Report the lines of the material that carry the string "sidebar".

## Extracted information:
+++

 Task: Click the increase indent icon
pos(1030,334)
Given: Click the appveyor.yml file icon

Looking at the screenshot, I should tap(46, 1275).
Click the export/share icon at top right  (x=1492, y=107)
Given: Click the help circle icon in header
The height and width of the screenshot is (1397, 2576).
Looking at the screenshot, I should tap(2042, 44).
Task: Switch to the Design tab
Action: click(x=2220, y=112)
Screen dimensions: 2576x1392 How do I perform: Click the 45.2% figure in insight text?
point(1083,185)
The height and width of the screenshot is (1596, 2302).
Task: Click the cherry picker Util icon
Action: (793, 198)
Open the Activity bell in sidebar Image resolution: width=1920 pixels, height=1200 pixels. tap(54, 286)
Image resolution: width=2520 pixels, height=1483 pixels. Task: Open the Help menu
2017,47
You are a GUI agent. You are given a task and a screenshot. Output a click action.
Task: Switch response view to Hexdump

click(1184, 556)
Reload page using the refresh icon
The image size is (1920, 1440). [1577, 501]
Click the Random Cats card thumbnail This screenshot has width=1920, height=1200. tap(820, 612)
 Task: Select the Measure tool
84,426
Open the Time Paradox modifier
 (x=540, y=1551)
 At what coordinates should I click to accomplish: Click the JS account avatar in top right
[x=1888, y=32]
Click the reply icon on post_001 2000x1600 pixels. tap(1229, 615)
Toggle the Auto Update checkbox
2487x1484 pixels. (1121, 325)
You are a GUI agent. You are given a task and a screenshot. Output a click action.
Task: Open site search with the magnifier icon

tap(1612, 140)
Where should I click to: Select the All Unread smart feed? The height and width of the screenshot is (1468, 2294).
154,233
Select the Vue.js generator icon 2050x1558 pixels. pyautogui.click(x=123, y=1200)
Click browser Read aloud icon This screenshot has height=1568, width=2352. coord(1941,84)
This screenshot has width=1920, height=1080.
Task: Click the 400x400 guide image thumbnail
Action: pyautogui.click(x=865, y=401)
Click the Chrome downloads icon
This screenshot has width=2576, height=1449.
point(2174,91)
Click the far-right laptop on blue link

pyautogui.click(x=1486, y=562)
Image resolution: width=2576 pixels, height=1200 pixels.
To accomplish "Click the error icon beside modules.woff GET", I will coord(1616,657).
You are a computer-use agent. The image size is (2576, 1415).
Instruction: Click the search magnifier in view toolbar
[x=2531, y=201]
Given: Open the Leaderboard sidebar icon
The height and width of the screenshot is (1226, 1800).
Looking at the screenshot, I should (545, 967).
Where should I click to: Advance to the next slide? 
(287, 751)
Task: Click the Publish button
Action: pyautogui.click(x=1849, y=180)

+++

## Answer for this exercise:
Open the Activity bell in sidebar Image resolution: width=1920 pixels, height=1200 pixels. tap(54, 286)
Given: Open the Leaderboard sidebar icon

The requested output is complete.